Until the last few years, large scale data processing was something only big companies could afford to do. As Hadoop has emerged, it has put the power of Google’s MapReduce approach into the hands of mere mortals. The biggest challenge is that it still requires a fair amount of technical knowledge to set up and use. Initiatives like Hive and Pig aim at making Hadoop more accessible to traditional database users, but they’re still pretty daunting.
That’s what makes today’s release of a new free edition of EMC’s Greenplum big data processing system so interesting. It draws on ideas from the MapReduce revolution, but its ancestry is definitely in the traditional enterprise database world. This means it’s designed to be used by analysts and statisticians familiar with high-level approaches to data processing, rather than requiring in-depth programming knowledge. So what does that mean in practice?

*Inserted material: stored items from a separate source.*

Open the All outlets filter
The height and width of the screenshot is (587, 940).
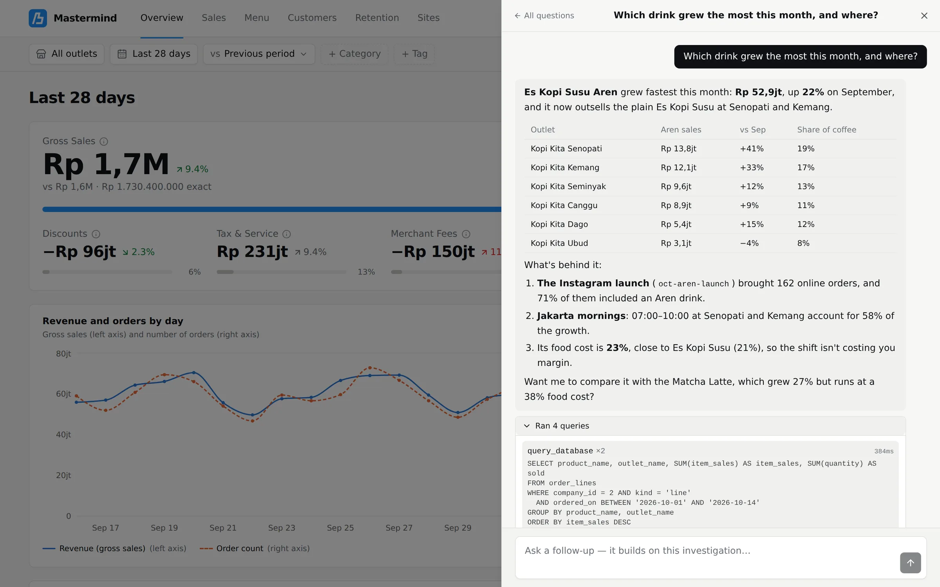click(x=67, y=54)
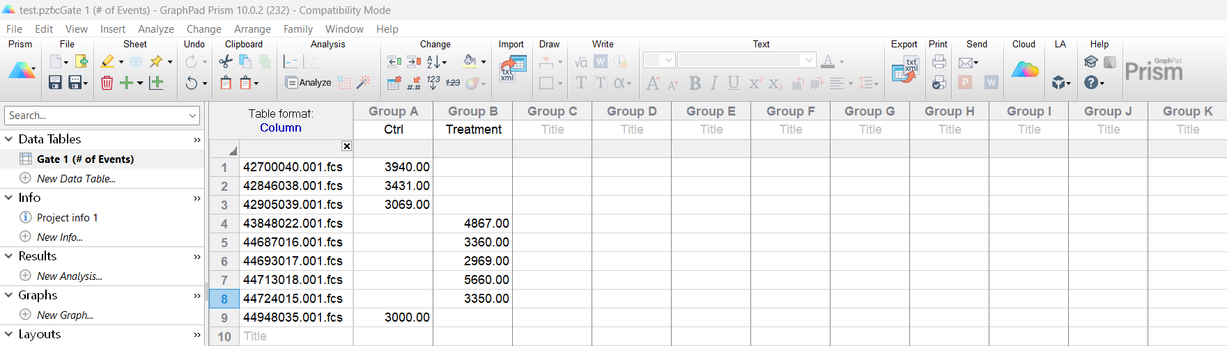The height and width of the screenshot is (346, 1227).
Task: Click the Export txt/xml icon
Action: click(904, 70)
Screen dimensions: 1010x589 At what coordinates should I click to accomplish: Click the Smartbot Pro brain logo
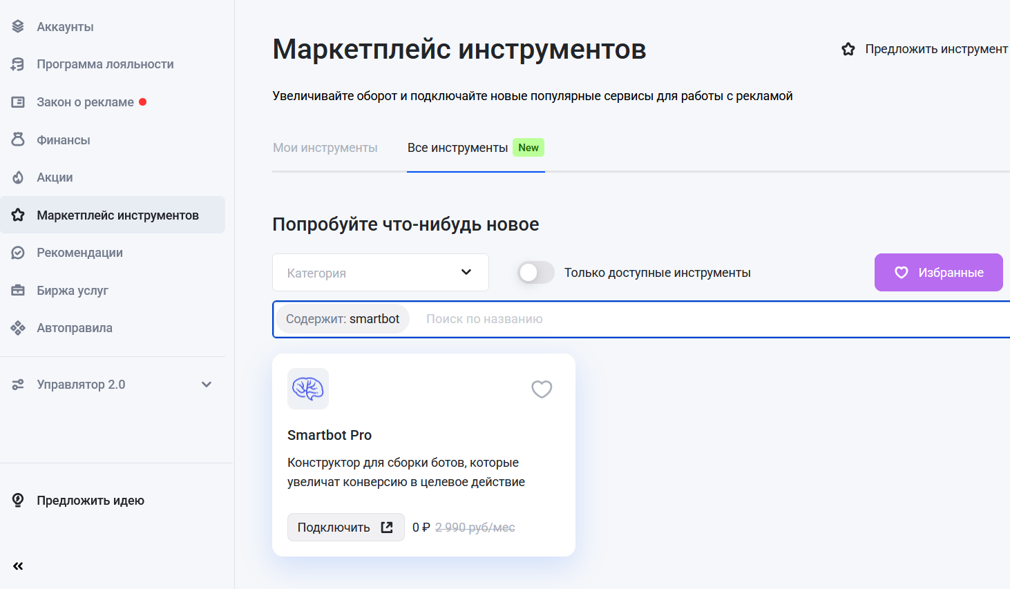click(308, 389)
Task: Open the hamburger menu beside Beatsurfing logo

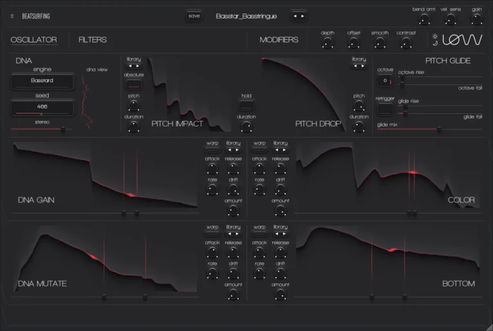Action: (12, 16)
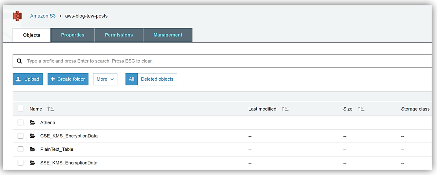This screenshot has width=437, height=175.
Task: Check the box for the Athena folder
Action: pos(20,122)
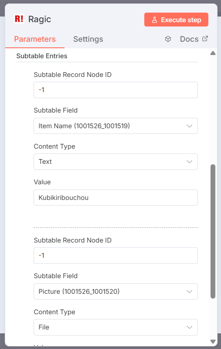Image resolution: width=221 pixels, height=349 pixels.
Task: Click the Ragic node title text
Action: (40, 20)
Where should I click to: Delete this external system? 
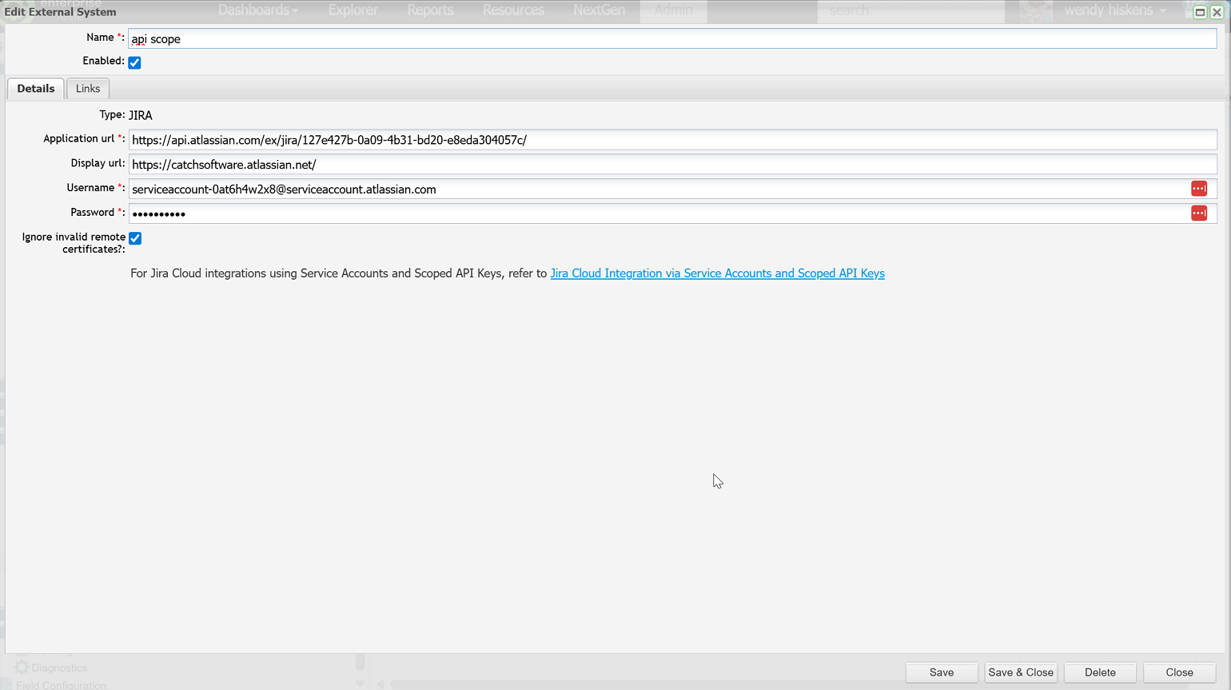1099,672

Visual programming can be a very effective way of working with data flow pipelines, as Apple’s Quartz Composer demonstrates in the imaging world. EMC has an environment called Alpine Miner that lets you build up your processing as a graph of operations connected by data pipes. This offers statisticians a playground to rapidly experiment and prototype new approaches. Thanks to the underlying database technology they can then run the results on massive data sets. This approach will never replace scripting for hardcore programmers, but the discoverability and intuitive layout of the processing pipeline will make it popular amongst a wider audience.
Complementing Alpine Miner is the MADlib open-source framework. Describing itself as emerging from “discussions between database engine developers, data scientists, IT architects and academics who were interested in new approaches to scalable, sophisticated in-database analytics,” it’s essentially a library of SQL code to perform common statistical and machine-learning tasks.
The beauty of combining this with Alpine Miner is that it turns techniques like Bayes classification, k-means clustering and multilinear regression into tools you can drag and drop to build your processing pipeline.